Stars are synth pop’s most enduring community-theater troupe: ambitious, corny, occasionally transcendent, comprised of five core members whose devotion to outsize displays of emotion is alternately endearing and a bit off-putting.
Though 2010′s The Five Ghosts earned them a 2011 Polaris Prize nomination, their best album was 2008′s In Our Bedroom After the War, because it was the most Max Fischer-ian of their productions. Subtlety isn’t this band’s strong suit, and that’s why No One Is Lost is a bit of a misstep; they’re just not going for it enough. The album is bookended by two ridiculous and gratifying disco tracks, and “Trap Door” contains a sax solo a la Gerry Rafferty’s “Baker Street,” but too many of these tunes are wandering an empty dance floor in search of a chorus.

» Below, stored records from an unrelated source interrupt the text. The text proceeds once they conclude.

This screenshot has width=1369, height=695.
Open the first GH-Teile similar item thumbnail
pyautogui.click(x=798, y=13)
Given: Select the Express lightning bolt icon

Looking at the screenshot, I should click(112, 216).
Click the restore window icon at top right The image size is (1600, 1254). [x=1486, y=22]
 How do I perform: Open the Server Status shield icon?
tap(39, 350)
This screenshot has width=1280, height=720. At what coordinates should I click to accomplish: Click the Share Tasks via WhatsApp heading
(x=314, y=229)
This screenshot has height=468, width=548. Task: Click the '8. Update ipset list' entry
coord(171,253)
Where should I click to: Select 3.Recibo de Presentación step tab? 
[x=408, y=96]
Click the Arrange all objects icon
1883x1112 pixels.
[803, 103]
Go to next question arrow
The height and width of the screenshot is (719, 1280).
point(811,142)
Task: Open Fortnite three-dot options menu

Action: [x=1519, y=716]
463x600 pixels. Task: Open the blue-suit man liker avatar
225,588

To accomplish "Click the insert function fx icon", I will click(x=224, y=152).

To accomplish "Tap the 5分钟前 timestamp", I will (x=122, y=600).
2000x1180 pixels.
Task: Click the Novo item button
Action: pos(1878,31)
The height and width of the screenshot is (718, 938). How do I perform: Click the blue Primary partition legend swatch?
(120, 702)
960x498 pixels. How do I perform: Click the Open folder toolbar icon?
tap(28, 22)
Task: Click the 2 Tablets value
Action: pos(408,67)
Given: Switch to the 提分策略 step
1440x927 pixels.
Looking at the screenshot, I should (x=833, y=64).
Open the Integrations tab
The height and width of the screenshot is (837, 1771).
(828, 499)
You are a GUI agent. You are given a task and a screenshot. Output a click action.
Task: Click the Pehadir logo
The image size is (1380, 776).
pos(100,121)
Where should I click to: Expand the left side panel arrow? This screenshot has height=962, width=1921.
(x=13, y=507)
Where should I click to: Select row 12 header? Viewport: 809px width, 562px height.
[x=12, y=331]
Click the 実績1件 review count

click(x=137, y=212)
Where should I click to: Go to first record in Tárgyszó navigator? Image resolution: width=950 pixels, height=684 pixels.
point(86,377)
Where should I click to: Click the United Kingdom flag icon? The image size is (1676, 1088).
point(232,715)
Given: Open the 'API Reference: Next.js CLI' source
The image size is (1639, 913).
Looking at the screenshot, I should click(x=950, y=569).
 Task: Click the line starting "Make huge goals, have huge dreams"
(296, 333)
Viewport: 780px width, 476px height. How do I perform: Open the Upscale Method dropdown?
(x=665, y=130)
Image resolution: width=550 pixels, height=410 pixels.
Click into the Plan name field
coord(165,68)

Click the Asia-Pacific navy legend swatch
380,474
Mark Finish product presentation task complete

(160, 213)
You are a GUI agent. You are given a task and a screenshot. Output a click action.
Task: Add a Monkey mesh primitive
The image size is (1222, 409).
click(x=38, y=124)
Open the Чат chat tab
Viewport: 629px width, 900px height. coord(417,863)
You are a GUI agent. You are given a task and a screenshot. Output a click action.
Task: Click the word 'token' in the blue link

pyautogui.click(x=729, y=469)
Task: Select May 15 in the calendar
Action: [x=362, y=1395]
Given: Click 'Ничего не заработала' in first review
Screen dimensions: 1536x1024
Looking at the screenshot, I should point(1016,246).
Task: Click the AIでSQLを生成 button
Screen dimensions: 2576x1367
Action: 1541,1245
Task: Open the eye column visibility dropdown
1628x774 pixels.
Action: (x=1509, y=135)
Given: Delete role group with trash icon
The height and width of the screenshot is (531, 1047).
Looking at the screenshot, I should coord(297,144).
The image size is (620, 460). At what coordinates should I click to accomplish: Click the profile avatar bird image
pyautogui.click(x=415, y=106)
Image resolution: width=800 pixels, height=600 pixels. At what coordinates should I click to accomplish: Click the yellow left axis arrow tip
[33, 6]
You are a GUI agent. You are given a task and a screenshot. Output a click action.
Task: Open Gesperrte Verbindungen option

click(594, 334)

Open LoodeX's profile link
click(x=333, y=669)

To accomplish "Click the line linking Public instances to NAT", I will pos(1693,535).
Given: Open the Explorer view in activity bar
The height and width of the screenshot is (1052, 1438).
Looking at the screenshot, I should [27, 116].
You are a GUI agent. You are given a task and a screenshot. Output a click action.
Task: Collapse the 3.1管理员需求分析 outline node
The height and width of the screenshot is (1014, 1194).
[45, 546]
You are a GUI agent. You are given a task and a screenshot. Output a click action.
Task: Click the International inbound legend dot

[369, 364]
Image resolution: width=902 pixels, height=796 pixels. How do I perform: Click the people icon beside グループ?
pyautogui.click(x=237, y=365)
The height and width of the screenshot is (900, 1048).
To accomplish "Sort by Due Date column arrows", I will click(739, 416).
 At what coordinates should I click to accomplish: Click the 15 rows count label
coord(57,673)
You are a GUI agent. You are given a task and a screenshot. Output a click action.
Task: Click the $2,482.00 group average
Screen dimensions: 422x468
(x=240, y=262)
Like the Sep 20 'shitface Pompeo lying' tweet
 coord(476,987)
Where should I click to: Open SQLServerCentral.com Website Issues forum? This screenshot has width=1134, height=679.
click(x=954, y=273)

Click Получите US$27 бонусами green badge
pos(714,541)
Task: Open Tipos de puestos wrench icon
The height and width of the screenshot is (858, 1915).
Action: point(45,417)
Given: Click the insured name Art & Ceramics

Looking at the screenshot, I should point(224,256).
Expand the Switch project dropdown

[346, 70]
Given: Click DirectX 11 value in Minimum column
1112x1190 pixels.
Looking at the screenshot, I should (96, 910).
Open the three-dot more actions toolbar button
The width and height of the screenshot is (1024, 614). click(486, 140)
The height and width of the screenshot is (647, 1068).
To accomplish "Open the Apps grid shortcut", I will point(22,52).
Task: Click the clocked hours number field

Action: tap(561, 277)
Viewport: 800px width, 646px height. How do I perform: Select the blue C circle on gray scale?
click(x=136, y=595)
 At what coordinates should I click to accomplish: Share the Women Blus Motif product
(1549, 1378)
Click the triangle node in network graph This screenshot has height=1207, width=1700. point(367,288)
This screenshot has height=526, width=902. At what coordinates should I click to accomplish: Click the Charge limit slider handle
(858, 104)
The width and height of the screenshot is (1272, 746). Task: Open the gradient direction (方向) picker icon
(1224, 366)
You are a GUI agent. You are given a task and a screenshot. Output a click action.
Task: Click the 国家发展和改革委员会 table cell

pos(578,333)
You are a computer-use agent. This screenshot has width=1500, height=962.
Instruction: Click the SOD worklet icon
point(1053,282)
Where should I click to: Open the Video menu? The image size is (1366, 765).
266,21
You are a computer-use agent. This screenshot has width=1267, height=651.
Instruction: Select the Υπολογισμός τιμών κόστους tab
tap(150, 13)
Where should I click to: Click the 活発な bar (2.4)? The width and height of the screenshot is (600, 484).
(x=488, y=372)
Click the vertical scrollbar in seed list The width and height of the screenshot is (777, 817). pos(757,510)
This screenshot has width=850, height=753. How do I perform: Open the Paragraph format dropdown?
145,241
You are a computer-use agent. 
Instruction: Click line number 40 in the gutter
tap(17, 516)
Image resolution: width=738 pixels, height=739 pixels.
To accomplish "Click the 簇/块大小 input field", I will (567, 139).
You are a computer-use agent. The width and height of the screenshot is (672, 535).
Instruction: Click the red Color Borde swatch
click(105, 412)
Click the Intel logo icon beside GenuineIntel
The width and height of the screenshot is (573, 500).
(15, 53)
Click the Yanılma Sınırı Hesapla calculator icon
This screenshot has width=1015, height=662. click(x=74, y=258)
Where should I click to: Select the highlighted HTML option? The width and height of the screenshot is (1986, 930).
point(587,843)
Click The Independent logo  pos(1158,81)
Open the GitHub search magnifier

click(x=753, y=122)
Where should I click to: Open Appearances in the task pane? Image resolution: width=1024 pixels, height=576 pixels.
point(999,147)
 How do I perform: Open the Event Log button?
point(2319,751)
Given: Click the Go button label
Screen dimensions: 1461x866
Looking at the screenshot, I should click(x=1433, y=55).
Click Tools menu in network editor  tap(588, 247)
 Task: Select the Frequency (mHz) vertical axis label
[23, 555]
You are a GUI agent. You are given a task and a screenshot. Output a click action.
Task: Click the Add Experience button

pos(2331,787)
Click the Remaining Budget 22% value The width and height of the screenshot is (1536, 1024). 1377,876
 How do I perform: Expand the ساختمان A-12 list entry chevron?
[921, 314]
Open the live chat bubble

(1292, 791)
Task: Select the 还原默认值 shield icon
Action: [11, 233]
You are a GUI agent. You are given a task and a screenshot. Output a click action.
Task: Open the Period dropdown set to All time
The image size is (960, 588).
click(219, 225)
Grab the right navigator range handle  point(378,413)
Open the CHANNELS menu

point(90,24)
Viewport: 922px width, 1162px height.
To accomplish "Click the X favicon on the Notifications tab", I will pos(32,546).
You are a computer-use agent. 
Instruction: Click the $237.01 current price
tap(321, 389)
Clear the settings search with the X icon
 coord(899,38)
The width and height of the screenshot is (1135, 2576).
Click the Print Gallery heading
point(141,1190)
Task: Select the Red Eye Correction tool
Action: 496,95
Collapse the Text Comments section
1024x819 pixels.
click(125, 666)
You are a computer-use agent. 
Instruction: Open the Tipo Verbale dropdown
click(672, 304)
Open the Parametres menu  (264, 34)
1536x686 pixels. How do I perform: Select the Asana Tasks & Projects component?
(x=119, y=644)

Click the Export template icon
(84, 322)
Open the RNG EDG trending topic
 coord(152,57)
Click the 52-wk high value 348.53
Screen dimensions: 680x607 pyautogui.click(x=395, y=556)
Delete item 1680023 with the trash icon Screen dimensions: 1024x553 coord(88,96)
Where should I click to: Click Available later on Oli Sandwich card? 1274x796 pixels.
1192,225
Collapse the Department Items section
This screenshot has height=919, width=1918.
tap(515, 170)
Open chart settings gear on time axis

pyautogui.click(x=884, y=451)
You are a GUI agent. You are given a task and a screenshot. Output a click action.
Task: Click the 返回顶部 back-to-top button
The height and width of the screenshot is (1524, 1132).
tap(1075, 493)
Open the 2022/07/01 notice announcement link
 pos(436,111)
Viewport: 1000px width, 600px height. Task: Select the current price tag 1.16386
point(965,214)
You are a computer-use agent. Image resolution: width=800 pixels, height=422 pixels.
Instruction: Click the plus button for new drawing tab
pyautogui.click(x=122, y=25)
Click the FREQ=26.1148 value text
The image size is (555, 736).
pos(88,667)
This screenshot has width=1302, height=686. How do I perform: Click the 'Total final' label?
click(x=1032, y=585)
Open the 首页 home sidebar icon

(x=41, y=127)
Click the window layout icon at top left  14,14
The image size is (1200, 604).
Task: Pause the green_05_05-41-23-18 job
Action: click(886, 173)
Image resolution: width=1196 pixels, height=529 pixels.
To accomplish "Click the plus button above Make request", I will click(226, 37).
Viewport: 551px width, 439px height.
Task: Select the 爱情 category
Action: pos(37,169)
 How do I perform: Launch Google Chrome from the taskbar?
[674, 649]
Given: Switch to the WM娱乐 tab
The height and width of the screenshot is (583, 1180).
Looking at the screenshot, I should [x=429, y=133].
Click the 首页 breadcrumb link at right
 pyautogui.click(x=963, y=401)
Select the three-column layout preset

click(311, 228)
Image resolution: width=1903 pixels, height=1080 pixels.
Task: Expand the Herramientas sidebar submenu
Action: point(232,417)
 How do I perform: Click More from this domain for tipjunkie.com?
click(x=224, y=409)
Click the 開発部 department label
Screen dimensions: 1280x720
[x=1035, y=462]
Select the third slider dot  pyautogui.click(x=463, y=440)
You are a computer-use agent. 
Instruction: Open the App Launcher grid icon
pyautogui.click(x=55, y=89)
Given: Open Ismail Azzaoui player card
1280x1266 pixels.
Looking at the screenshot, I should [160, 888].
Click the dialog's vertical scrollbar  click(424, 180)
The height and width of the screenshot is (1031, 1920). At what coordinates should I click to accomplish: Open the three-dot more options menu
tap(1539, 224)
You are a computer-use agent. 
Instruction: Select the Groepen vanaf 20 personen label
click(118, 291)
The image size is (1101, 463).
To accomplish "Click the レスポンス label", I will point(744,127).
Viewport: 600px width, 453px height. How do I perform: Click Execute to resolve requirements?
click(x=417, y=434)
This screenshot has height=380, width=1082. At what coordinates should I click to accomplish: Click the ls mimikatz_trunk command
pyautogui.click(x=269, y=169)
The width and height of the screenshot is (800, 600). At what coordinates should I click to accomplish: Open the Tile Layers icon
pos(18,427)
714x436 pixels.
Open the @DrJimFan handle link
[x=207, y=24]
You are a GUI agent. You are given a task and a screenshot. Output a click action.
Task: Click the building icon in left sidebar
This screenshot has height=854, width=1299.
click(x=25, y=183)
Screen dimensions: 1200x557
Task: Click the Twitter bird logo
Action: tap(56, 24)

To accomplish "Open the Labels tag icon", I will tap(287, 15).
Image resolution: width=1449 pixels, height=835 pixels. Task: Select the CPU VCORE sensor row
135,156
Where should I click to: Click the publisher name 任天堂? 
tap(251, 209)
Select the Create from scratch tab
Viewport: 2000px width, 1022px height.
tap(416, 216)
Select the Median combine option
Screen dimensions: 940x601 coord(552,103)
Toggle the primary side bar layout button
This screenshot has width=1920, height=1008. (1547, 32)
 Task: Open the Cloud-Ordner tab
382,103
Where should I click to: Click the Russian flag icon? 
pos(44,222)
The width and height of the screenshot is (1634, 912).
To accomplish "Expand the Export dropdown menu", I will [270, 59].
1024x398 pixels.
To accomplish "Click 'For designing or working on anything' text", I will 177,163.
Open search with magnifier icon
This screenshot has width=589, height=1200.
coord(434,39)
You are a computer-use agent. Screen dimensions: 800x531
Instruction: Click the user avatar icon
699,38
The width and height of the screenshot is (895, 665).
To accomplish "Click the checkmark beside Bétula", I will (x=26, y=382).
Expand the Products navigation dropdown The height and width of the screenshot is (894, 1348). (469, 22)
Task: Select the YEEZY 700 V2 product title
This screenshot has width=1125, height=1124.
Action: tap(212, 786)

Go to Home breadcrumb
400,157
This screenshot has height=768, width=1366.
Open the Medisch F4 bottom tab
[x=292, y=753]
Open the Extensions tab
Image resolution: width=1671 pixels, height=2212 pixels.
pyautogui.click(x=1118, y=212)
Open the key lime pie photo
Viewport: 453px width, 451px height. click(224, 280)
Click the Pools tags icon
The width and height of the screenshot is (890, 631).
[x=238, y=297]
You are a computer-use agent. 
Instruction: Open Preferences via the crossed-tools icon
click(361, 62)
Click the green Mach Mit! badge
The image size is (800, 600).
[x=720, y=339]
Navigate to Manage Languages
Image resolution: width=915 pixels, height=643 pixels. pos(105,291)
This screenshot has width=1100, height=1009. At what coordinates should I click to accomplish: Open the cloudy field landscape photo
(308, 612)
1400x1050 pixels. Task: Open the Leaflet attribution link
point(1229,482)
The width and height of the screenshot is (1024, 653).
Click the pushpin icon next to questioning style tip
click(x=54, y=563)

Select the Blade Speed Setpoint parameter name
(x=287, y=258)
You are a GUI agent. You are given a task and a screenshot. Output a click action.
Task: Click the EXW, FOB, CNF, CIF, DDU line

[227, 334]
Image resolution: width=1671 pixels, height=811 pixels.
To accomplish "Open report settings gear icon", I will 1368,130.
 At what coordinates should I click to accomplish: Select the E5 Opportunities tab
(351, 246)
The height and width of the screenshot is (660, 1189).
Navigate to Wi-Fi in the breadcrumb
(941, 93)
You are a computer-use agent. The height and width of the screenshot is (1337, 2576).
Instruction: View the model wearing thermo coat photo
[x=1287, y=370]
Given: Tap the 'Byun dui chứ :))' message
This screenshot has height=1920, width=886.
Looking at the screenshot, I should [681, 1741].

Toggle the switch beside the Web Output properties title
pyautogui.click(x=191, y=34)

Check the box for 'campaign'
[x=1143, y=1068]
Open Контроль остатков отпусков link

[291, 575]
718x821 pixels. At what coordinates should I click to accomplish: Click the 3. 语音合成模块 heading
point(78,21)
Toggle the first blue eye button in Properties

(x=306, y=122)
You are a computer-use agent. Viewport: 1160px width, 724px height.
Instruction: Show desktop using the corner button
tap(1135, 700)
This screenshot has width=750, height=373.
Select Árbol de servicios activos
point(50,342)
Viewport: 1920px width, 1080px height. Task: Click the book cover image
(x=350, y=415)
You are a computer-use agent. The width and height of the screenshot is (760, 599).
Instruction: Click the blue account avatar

“Put your hands up ’cause everybody dies!” sings Torquil Campbell on the title track, and if he sprinkled some of this unhinged hedonism into the rest of the material here it wouldn’t feel so lethargic. But “Turn It Up” sounds like Beach House covering The Sound of Music, “You Keep Coming Up” is limp electro, and “Look Away” is listless midtempo dream pop, although it’s not particularly dreamy. These guys are pros, so this is all perfectly listenable — but it’s not the whirlwind night-on-the-town it aspires to be.